[WHAT IS REQUIRED] Rewrite the rows below, replacing "icon" with "button" wherever it appears and leaving everything else unchanged.

[PROVIDED MATERIAL]

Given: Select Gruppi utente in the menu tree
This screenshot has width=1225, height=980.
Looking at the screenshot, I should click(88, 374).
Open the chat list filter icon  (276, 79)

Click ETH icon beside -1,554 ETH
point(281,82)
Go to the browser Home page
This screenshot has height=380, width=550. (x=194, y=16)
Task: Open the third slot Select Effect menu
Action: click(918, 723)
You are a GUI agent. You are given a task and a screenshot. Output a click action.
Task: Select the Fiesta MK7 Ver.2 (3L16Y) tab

[WRITTEN ANSWER]
Given: Select Gruppi utente in the menu tree
This screenshot has width=1225, height=980.
Looking at the screenshot, I should click(88, 374).
Open the chat list filter button  (276, 79)

Click ETH button beside -1,554 ETH
point(281,82)
Go to the browser Home page
This screenshot has height=380, width=550. (x=194, y=16)
Task: Open the third slot Select Effect menu
Action: click(918, 723)
You are a GUI agent. You are given a task and a screenshot. Output a click action.
Task: Select the Fiesta MK7 Ver.2 (3L16Y) tab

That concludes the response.